Em votação apertada, a Câmara dos representantes aprovou a lei apelidada de “Trumpcare”, que revoga o Obamacare, maior vitória doméstica do ex-presidente Barack Obama. Com 217 votos a 213 na quinta-feira, dia 4, esse é um passo importante para o presidente Donald Trump, mas tudo indica que será um longo caminho legislativo.

Apesar da maioria republicana na Câmara, 20 deputados votaram contra a medida, que teve apenas um voto a mais que o mínimo necessário. Isso indica que a lei terá ainda maior resistência no Senado, onde a vantagem do partido republicano é ainda menor, com 52 das 100 cadeiras.

Vários senadores republicanos já indicaram rejeição à medida e sinalizaram a criação de uma nova versão do projeto de lei.
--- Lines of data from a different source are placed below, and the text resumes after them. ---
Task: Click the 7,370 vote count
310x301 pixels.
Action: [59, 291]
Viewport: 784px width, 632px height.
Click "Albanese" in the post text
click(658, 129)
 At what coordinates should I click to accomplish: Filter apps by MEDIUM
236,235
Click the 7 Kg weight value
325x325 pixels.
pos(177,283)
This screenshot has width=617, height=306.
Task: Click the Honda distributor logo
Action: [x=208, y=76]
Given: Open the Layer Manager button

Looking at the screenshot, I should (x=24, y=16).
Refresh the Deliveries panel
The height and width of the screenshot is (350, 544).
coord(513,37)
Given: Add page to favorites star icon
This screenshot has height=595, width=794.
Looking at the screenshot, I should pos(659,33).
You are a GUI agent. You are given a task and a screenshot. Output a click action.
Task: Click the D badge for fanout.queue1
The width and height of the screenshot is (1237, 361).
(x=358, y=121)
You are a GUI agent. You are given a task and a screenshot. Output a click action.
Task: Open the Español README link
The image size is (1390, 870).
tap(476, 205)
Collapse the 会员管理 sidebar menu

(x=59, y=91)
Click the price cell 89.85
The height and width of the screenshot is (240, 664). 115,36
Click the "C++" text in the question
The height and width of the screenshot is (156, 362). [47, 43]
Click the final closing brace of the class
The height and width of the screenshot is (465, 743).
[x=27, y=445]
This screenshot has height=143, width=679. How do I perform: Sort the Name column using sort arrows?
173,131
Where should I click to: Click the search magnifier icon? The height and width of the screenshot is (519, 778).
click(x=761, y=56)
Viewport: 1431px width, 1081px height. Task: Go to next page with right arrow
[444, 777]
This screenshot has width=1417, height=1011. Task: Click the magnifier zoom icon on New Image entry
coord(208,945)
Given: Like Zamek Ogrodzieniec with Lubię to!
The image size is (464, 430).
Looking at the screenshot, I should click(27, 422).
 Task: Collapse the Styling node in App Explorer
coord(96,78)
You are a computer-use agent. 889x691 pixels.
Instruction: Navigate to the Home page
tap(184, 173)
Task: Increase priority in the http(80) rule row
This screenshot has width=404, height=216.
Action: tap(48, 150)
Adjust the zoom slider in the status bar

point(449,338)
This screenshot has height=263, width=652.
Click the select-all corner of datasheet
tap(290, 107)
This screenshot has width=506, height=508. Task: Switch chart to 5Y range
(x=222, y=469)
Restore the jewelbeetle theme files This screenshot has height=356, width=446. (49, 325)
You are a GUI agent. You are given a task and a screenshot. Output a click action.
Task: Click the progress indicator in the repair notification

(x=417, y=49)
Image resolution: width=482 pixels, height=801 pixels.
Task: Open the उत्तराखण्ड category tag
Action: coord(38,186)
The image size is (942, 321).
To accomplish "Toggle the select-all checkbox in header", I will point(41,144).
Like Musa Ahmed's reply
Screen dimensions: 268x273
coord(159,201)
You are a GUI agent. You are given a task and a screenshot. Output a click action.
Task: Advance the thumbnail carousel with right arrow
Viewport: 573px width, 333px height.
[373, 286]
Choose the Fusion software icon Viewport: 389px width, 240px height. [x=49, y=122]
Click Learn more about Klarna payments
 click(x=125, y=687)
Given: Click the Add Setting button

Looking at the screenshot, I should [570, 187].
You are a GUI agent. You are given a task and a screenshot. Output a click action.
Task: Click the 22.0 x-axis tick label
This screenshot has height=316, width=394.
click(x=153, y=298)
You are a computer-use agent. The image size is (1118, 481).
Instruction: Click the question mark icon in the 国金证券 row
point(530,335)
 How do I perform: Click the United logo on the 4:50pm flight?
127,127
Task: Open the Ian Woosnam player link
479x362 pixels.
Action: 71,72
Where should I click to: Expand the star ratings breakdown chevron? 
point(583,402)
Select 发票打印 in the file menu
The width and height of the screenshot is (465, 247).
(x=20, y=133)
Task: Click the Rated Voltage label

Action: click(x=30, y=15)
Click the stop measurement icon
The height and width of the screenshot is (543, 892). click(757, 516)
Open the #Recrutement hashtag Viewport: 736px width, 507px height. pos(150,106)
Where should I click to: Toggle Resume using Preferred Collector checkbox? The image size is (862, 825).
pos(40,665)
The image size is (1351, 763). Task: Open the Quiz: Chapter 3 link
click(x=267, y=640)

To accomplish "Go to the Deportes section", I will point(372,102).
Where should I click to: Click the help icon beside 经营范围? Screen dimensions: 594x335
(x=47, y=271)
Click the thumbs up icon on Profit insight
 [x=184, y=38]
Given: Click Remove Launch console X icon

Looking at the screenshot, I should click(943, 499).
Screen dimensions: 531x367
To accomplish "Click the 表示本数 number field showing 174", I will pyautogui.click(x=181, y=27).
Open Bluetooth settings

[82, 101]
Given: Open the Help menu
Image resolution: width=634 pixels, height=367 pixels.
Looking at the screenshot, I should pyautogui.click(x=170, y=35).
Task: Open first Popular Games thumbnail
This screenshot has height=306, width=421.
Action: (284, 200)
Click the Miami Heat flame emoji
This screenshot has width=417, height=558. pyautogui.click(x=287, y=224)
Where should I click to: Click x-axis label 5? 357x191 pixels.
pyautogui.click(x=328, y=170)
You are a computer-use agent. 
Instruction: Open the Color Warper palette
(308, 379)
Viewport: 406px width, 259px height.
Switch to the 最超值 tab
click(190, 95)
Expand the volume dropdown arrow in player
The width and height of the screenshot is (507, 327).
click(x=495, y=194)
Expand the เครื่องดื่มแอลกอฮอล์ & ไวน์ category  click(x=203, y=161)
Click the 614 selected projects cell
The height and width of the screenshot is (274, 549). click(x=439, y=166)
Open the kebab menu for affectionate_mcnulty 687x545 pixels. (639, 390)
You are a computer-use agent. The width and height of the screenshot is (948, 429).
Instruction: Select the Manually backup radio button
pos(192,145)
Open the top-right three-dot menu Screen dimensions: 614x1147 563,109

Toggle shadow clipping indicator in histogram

A nova versão do “Trumpcare” ainda gera muitas dúvidas. A proposta não foi analisada pela Comissão Independente de Orçamento, que avaliaria suas consequências. A versão anterior, de março, ampliava em 24 milhões o número de americanos sem seguro saúde em dez anos. Por pressão pública, o projeto aprovado, de última hora, destinou $8 bilhões de dólares para planos de pessoas com doenças pré-existentes — como casos de enfermidades congênitas — mas democratas e especialistas afirmam que não havia nenhum estudo indicando que este valor seria necessário. O projeto ainda corta grande parte dos impostos na área de saúde aos mais ricos, que eram destinados a subsidiar planos de saúde aos mais pobres.

No Senado, os republicanos não podem permitir uma deserção tão grande como a vista entre os deputados. Desde a posse de Trump, muitos senadores — com medo das eleições de 2018 — diziam que não aceitariam uma proposta que, na prática, reduzisse a cobertura de saúde da população. Com informações do NY Times e O Globo.